PBLs were stimulated with phytohemagglutinin and interleukin-2 (IL-2) in RPMI 1640 containing 10% fetal bovine serum for 3 days before infection; after infection, cells were cultured under the same conditions without phytohemagglutinin. Cells were exposed to 0.1 pg p24 ADA per cell for 1 h at 37°C as a pool, were washed extensively, and then were cultured as indicated in the absence or presence of peptides or the protease inhibitor Ro 31–8959 (15) provided by Roche Products (London, UK). In experiments of viral protein analysis by Western blot, PBLs were infected as described and cultured for 5–6 days in RPMI-IL-2 before exposure to peptides in the presence of Sendai virus.

Treatment of PBLs with Sendai Virus to Facilitate Peptide Internalization.

Sendai virus was inactivated by ultraviolet irradiation as described (20). HIV-1/ADA-infected PBLs were treated with inactivated Sendai at 130 hemagglutination units per 106 cells in 0.16 M NaCl and 20 mM tricine, pH 7.4 (SV buffer) for 30 min on ice; cells were harvested, washed in ice-cold SV buffer to remove unbound Sendai virus, and incubated in SV buffer containing 1 mM CaCl2 for 1 h at 37°C in the absence or presence of peptides or Ro 31–8959 as indicated in the text. Cells were then harvested and cultured in the absence or presence of peptides or Ro 31–8959 in RPMI-IL-2 for 3 days before evaluation of HIV-1 expression and Gag processing.

Evaluation of HIV-1 Expression.

HIV-1 spread after peptide treatment was monitored by measurement of extracellular or intracellular core antigen p24 by using the HIV Ag ELISA kit from Coulter. To test the effects of peptides on the processing of the Gag polyprotein during HIV-1 infection, cell extracts were subjected to electrophoresis in 12% polyacrylamide gels, transfer, and staining in Western blots by using anti-Gag mAb AG3.0.

RESULTS

Effects of Vif Peptides on PR-Mediated Proteolysis In Vitro.

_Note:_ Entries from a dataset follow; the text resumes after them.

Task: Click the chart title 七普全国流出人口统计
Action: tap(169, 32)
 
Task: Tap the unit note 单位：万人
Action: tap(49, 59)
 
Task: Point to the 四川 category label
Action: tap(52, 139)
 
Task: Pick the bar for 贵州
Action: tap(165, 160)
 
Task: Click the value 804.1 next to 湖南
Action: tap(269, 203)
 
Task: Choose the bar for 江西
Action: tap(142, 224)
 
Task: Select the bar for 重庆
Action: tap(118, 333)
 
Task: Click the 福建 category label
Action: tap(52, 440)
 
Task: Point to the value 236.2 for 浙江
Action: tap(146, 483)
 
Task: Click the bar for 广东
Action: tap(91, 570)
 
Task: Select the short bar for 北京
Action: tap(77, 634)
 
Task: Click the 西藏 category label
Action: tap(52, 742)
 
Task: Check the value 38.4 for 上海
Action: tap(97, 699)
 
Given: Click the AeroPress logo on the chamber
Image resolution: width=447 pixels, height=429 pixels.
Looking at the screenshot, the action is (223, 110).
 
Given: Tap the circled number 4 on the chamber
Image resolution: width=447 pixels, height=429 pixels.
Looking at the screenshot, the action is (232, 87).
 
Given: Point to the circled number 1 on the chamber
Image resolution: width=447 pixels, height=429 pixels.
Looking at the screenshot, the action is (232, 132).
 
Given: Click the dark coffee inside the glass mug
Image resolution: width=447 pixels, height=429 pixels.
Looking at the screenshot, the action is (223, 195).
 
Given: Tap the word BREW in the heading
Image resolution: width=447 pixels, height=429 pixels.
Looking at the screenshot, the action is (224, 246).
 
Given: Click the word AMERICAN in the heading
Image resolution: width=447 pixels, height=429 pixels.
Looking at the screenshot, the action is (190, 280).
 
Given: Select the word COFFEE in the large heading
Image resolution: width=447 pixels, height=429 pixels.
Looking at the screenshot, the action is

We have previously shown that Vif and its N-terminal half inhibit PR cleavage of HIV-1 Gag and Pol substrates (11). Because inhibition in the in vitro proteolysis assay was achieved at equimolar levels of PR and the N-terminal half of Vif (11) and because PR does not cleave Vif under the conditions of the assay, it is likely that Vif inhibits PR by interaction with PR rather than by interaction or competition with substrate. To better define the region of Vif possessing this activity, we tested Vif21–65, a peptide based on residues 21–65 in N1T-A Vif (17). We chose to evaluate this region of Vif because bacterial studies indicated that a truncated Vif protein carrying residues 1–38 failed to inhibit proteolysis (11) and preliminary studies indicate that Vif truncation mutants, which express residues 1–65 or 10–96 inhibit proteolysis (P.S., W. Chao, M. Canki, and D.J.V., unpublished data). To detect PR activity, we established an in vitro system for cleavage of VLPs, which are assembled by cells expressing HIV-1 Gag. The extent of PR activity was assessed by detection of Gag substrate and proteolytic products by electrophoresis and Western blot by using the anti-Gag mAb AG3.0. The conditions of the assay were optimized to yield the intermediate cleavage product p41 and the final cleavage product p24 (Fig. 1). When the reaction was conducted in the presence of graded amounts of full-length Vif protein or peptide Vif21–65, proteolysis was inhibited. Vif21–65 inhibited PR at a twofold molar excess; a 10-fold molar excess of full-length Vif was required in this system for inhibition of PR. There was no inhibition of the reaction by control protein, BSA, or control peptide histone 2A. These results indicate that Vif21–65 preserves the ability of Vif protein to inhibit PR activity in vitro, raising the possibility that Vif21–65 may affect PR activity during HIV-1 replication in living cells. On that basis, we tested the effects of peptides Vif21–65 and a smaller peptide from the same region, Vif41–65, on HIV-1 virion synthesis and the production of infectious virus by HIV-1-infected PBLs.

Figure 1.

Figure 1

Inhibition of PR-mediated VLPs cleavage by Vif and Vif peptides in vitro. VLPs were purified and subjected to cleavage with HIV-1 PR, electrophoresis, and Western blot staining with anti-Gag. The lanes show VLPs incubated alone (G); VLPs incubated with PR (G + P); VLPs incubated with PR and Vif or BSA at molar ratios of 10, 2.5, and 0.6:1 PR, respectively; and VLPs incubated with PR and Vif21–65 or H2A peptides at molar ratios of 20, 10, 5, 2.5, and 1.2:1 PR, respectively. The mobilities of Gag polyprotein p55, intermediate cleavage product p41, and final product p24 are indicated.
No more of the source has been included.